A normal vector is essential in defining the orientation of a plane in 3D space. It is a vector that is perpendicular to the surface of the plane. For any plane, given by the equation \(Ax + By + Cz = D\), the corresponding normal vector is \(\vec{n} = \langle A, B, C \rangle\).
In our exercise, the normal vector provided is \(\vec{n} = \langle 0, 2, 4 \rangle\). This vector indicates the direction in which the plane extends across space and is perpendicular to every line lying on the plane. So any plane defined by this normal vector will have the same directionality.
It is important to understand the normal vector's role as it ultimately influences the plane's alignment and its equations.

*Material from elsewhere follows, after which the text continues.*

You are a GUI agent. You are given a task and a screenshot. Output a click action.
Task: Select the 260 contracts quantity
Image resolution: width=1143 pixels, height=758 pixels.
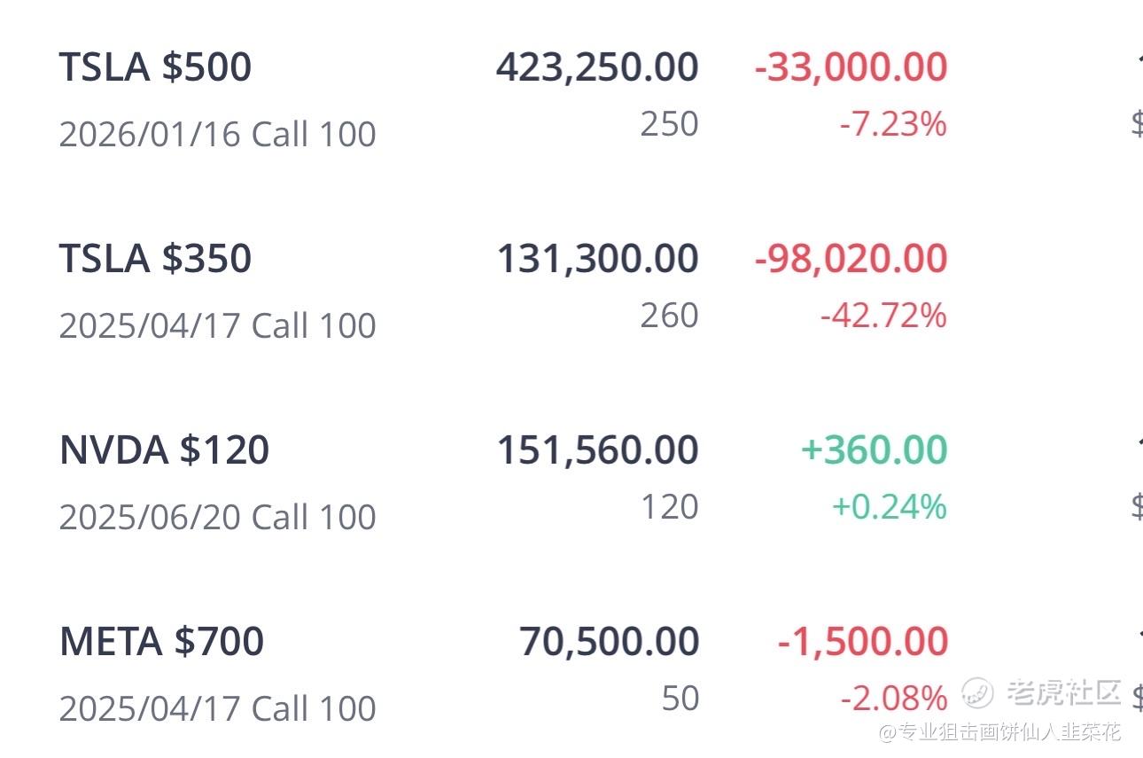670,316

The standard form of a plane equation is expressed as \(Ax + By + Cz = D\). This equation requires a normal vector \(\vec{n} = \langle A, B, C \rangle\) and a specific point \((x_0, y_0, z_0)\) through which the plane passes. To find \(D\), we substitute the coordinates of this point into the plane equation:

• \(A \times x_0 + B \times y_0 + C \times z_0 = D\)

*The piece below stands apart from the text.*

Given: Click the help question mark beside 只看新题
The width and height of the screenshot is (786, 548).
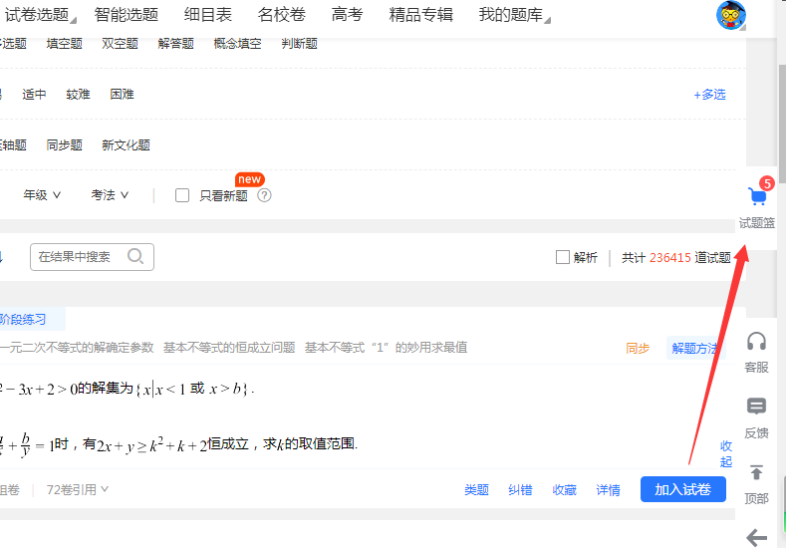Looking at the screenshot, I should click(x=264, y=195).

In the given exercise, the point is \((1, 3, 5)\), and the normal vector provides \(A = 0, B = 2, C = 4\). Using the coordinates, we calculate \(D\) as follows:

• \(0 \times 1 + 2 \times 3 + 4 \times 5 = D\)
• \(0 + 6 + 20 = 26\)

Thus, the standard form of the plane becomes \(0x + 2y + 4z = 26\). This format is quite straightforward and helpful in identifying the scale factors of each variable that affect the plane's geometry.

The general form of a plane equation is a variant of the standard form but is written as \(Ax + By + Cz - D = 0\). This presentation is a rearrangement that aligns more closely with algebraic expressions by moving all terms to one side of the equation.
In our solved exercise, the values of \(A, B, C,\) and \(D\) remain the same, and from \(0x + 2y + 4z = 26\), it is rearranged to form the general equation:

• \(0x + 2y + 4z - 26 = 0\)

Which simplifies to \(2y + 4z - 26 = 0\). This form is highly useful in algebraic computations and when determining intersections or parallelism between planes.

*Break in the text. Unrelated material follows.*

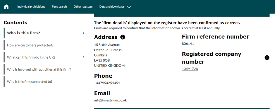
Task: Open Other registers in navigation
Action: click(83, 7)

Points in 3D space are defined by three coordinates, usually written as \((x, y, z)\). These coordinates indicate a specific location within a three-dimensional environment. Each coordinate represents a distance along one of the three axes: the \(x\)-axis, \(y\)-axis, and \(z\)-axis.
In the context of the plane equation, a point \((x_0, y_0, z_0)\) is used to help define the plane's position by locating where the plane intercepts space. Thus a point greatly influences both the standard and general forms by dictating the value of \(D\) in the equations.
For the given exercise, the point \((1, 3, 5)\) helps establish exactly where the plane exists within 3D space, ensuring that the plane equation accurately represents all points lying on that plane. Understanding how points in 3D space interact with plane equations is crucial for visualizing and solving geometric problems.